Airlines erupts to the pandemic, COVID-19 has decimated airline stocks. Thus far, they haven’t recovered. Information by YCharts The fall is more than warranted by plummeting aviation and shocking cash burn many airlines. A possible COVID-19 vaccine isn’t anticipated until at least 2021, and that is if one of those innovative candidates has achievement. Also, the recovery in travel need stalled in June. Despite continuing losses, many investors continue to purchase those stocks. Airline titles are very popular on Robinhood – a stage which caters to retail dealers (at least they were before Robinhood ceased representing # of consumers holding). You may view it partly evidenced by the reduction in institutional ownership. Info by YCharts The matter with purchasing airline stocks right now is they have mostly been trading based on information, but before a vaccine or herd immunity is accomplished, airlines have significantly more pain to survive and there are other upside catalysts viable since the await a return to ordinary proceeds.
Supply: Statista As SA writer Aleksey Razdolgin points out in a current post concerning Alaska Air Group (ALK), “It is about bandwidth”. Airlines have assembled their cash heap and must endure on it. Alaska has cut costs and improved liquidity, but there’s just so much that’s potential in an asset-heavy sector with high fixed costs, plus they have a lot more months of the pandemic to fight. Aleksey decided to obtain the ALK stock, but I want to outline why you need to think about selling put options rather – particularly using market volatility priced in flat-rate amounts. Alternatives As of writing, You’ll be able to sell ALK $20 Puts expiring Jan. 21, 2022, for $340 per contract – an 11.7% Nominal return using a hit price -45% under the present price. There is a good deal of downside protection in contrast to possessing the stock, and you still make above-average returns even in a scenario of 0 to -45% performance in underlying stock. Although I wouldn’t bet on a rebound in airlines, I am willing bet on a continued environment of relatively easy borrowing combining with long-term investors and value hunters to prevent the stocks from getting too far into depressed territory. All of that is why relatively far OTM (out of the money) options seem like the best option.

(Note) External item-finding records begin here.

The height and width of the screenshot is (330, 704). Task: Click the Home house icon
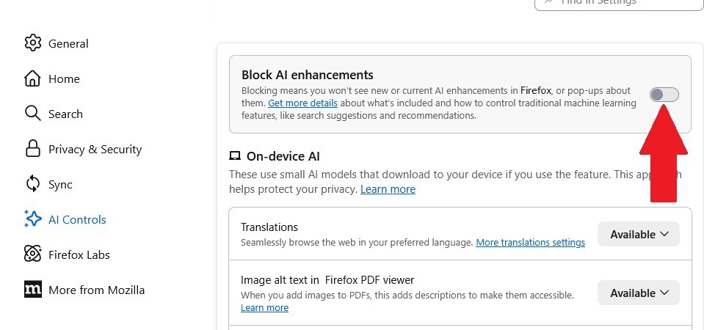[32, 78]
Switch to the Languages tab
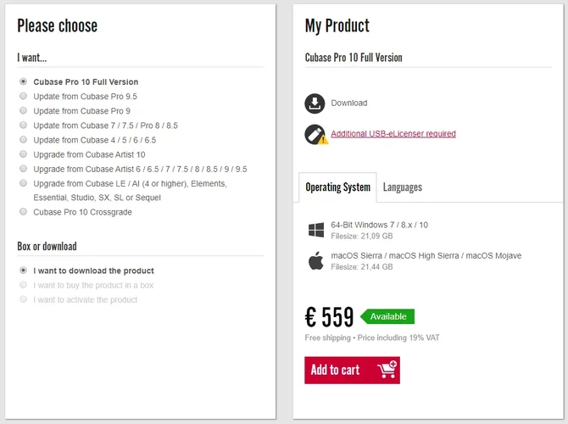 coord(402,187)
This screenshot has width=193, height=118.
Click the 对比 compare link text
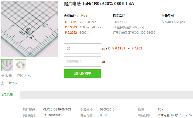point(28,76)
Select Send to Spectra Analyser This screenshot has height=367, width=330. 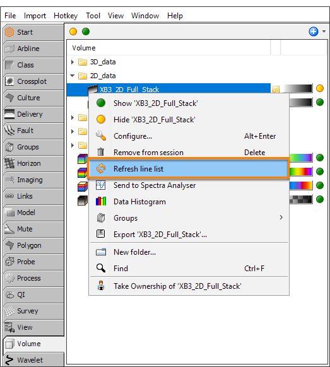tap(155, 185)
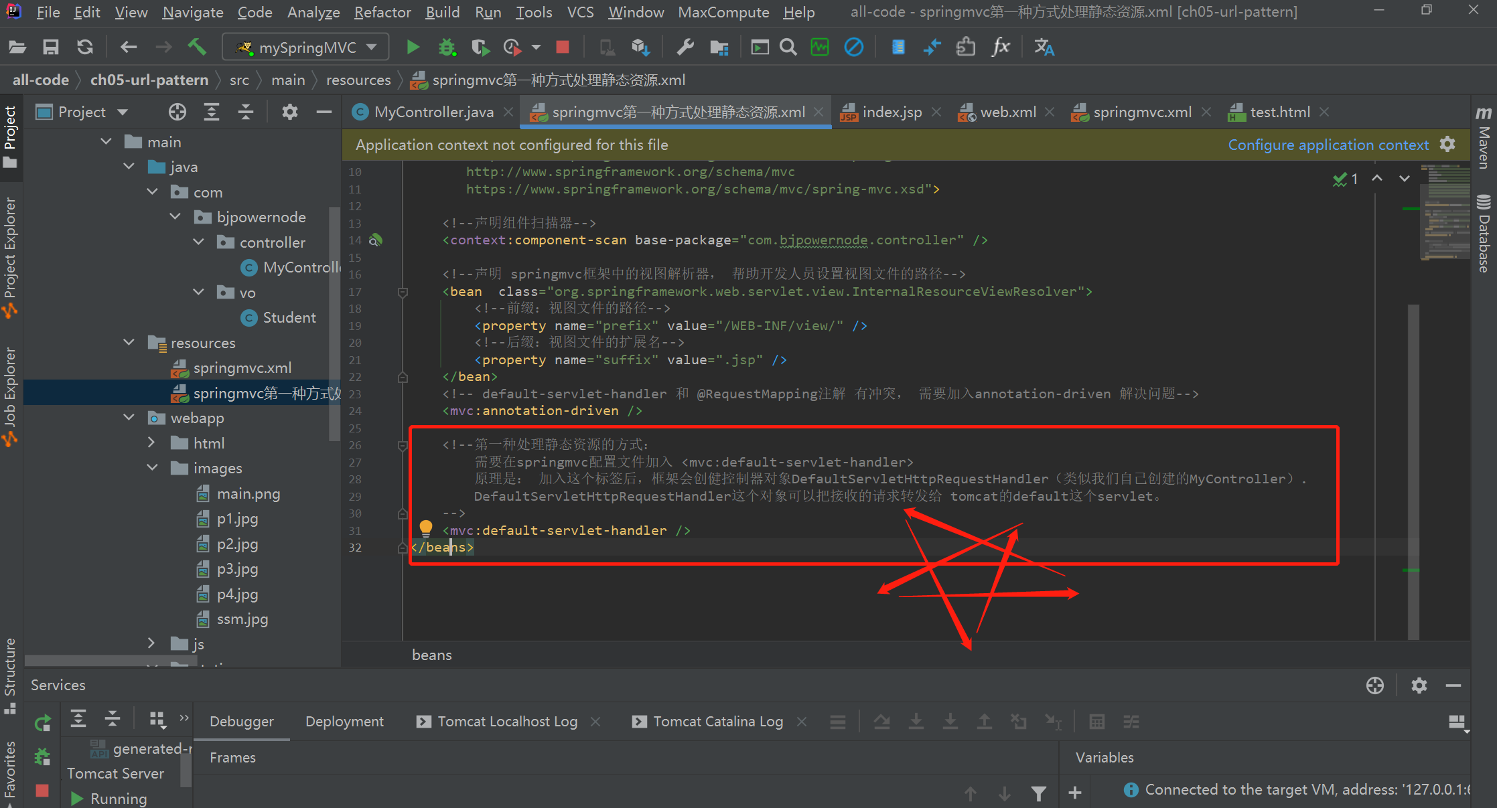Open the Deployment tab in the Services panel
Viewport: 1497px width, 808px height.
(344, 722)
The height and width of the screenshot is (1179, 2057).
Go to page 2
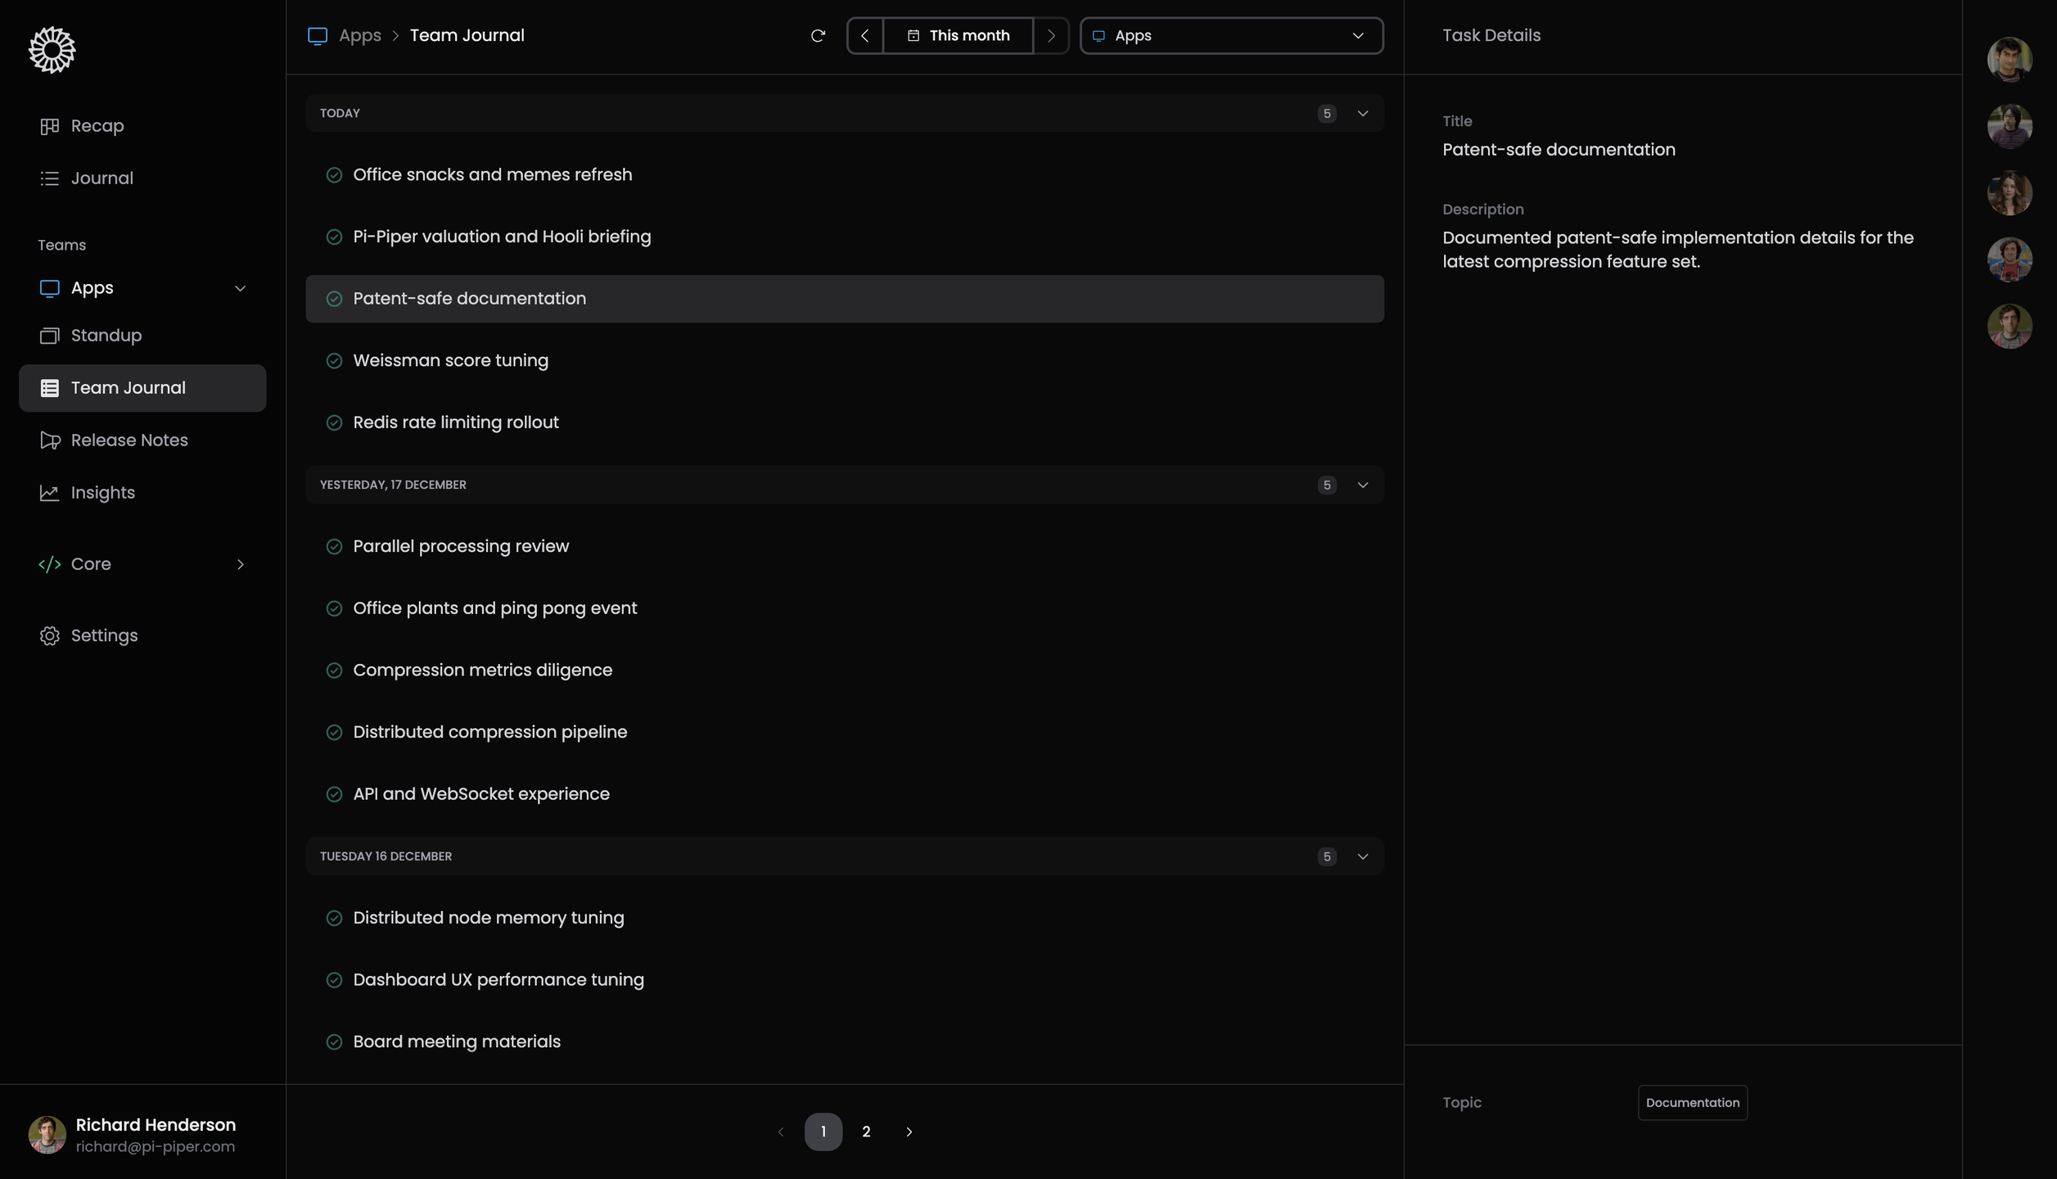pyautogui.click(x=866, y=1132)
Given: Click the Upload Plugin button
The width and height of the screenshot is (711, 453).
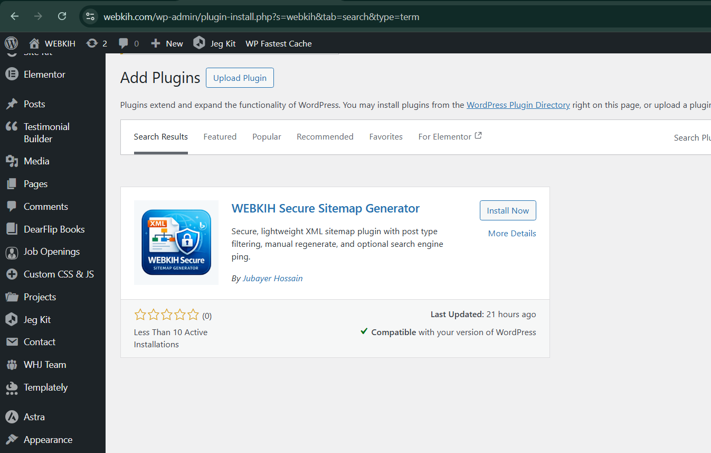Looking at the screenshot, I should (240, 78).
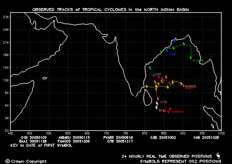Select the red HIBARU storm label
232x164 pixels.
(178, 112)
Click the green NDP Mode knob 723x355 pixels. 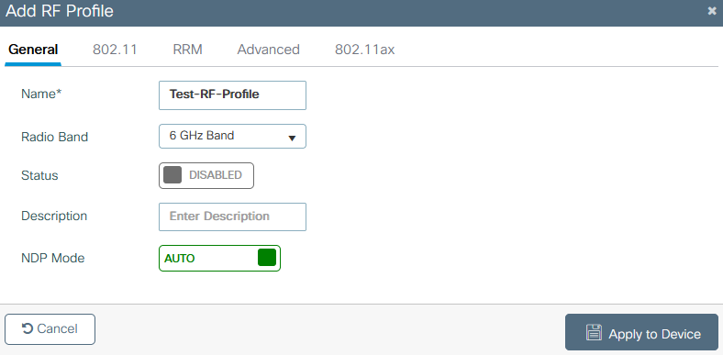pyautogui.click(x=267, y=258)
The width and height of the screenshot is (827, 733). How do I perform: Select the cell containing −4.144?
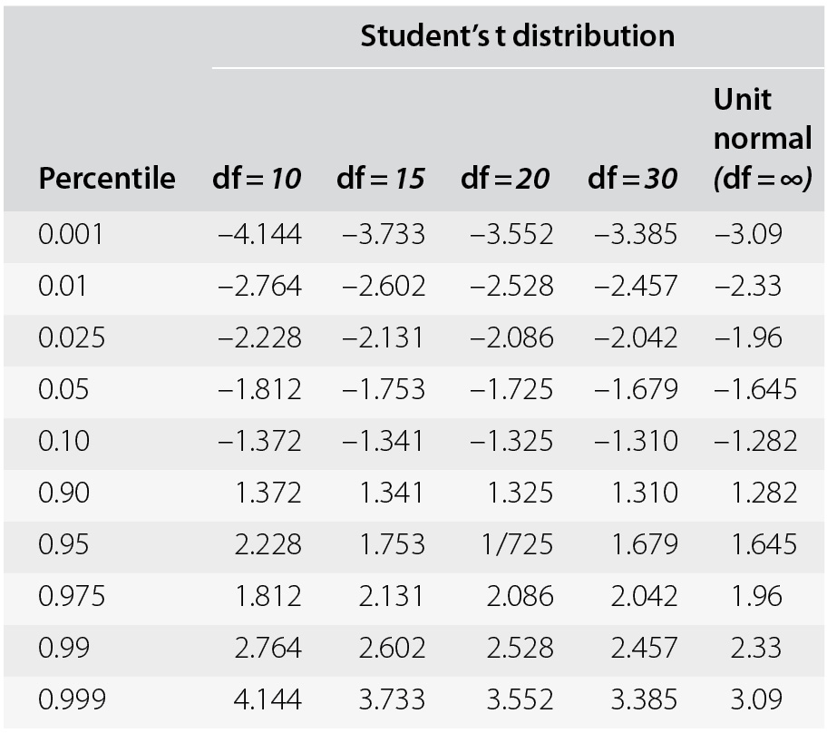click(259, 235)
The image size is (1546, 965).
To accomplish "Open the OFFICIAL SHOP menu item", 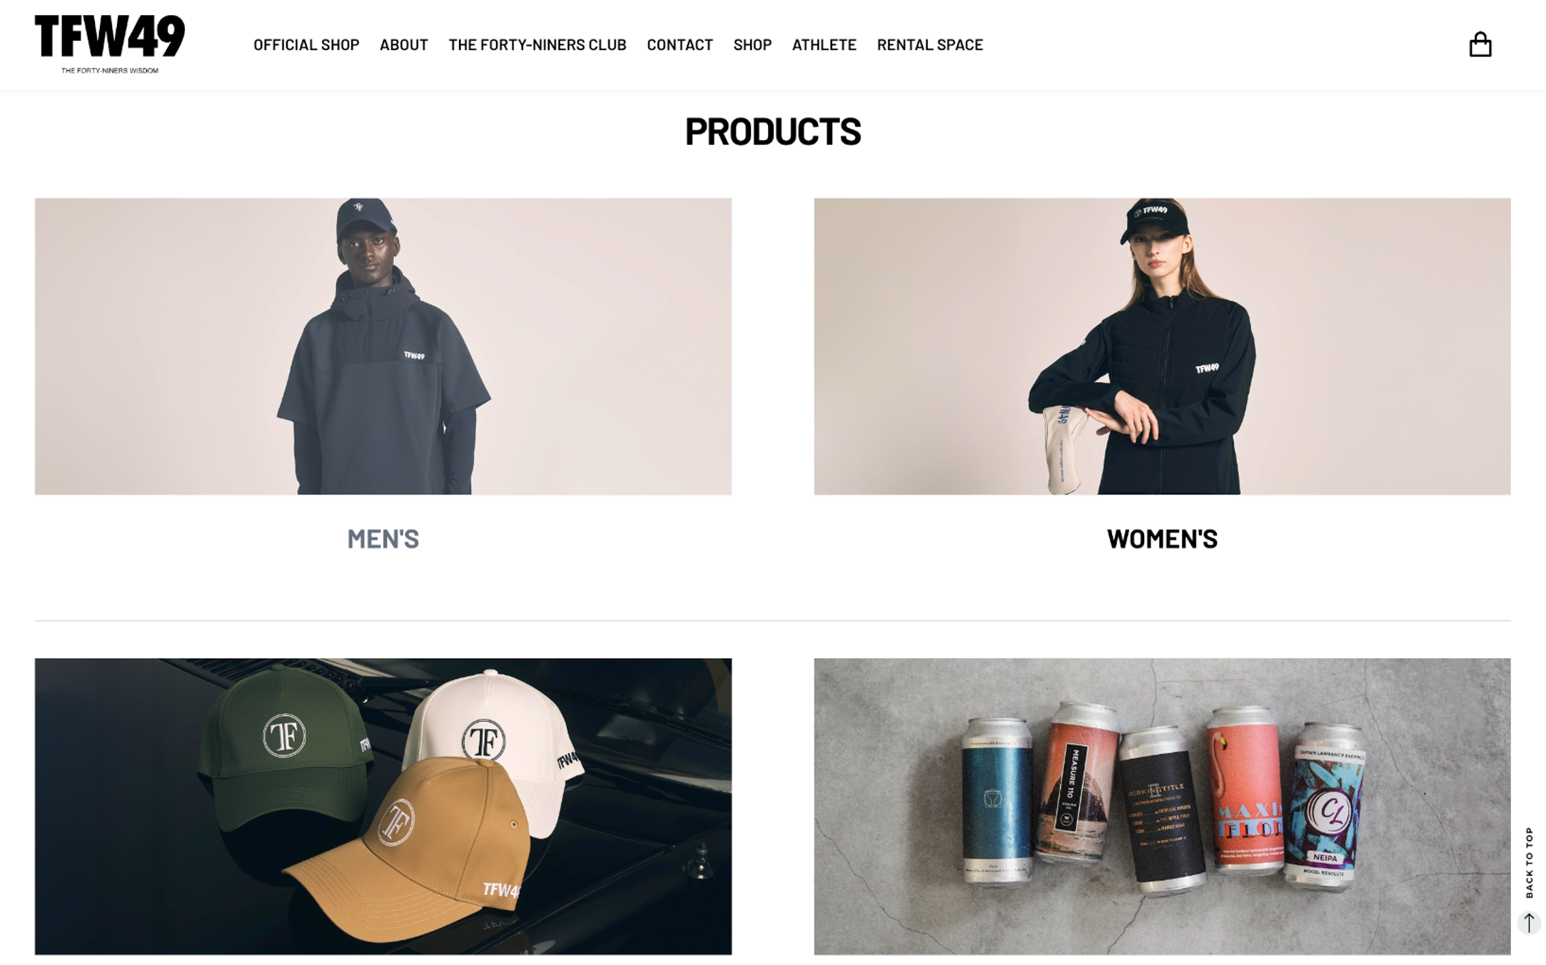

Two more options that look appealing to sell: Southwest Airlines (LUV) $25 Put expiring Jan 2021 for $1.73 Southwest has a cash burn of about $500 million per month, but it has enough cash to last nearly 2.5 years at that rate without needing to raise cash. With a strong brand, management team, and balance sheet, it feels great to get a 14% annual yield on an option -25% below the current price. I wouldn’t even be disappointed to be assigned shares below the strike price since the massive cash pile means I won’t get diluted while Southwest waits out the current crisis. As a stronger player, it might even come out of it more profitable than before if the pandemic leads to more consolidation or bankruptcies that reduce competition. American Airlines (AAL) $1, $2, or $3 Puts expiring Jan 2021 Although more leveraged than many airlines, American still has enough cash to last 11 months at the June burn rate and has been able to access credit markets at reasonable rates – 11% for senior unsecured 2025 notes. With annual yields of approximately 12-15%, far OTM puts expiring from half a year are an enticing wager against American losing most its equity value in the near term. It would take a significant bankruptcy risk for prices to go that low. By the date of expiration, American should still have six months of cash on hand and another six in borrowing capacity (more if the burn rate continues on a positive trajectory) and a vaccine should feel even closer. That combination makes me confident enough to bet against a collapse of the stock in exchange for a double-digit return. Keep in mind that there are plenty of other options to sell at different expirations, strike prices, and on other airlines. It’s worth exploring what you have available. Airlines lack the catalysts to drive a bull narrative but have enough cash to whether another year – or several – of this environment, which is the reason why selling puts in elevated volatility levels seems to align better with the likely outcome to them.
Disclosure: I am/we are short AAL $1 PUTS. I wrote this article myself, along with it expresses my own opinions. I am not receiving compensation for it (other than from Seeking Alpha). I have no business relationship with any company whose stock is mentioned at the post.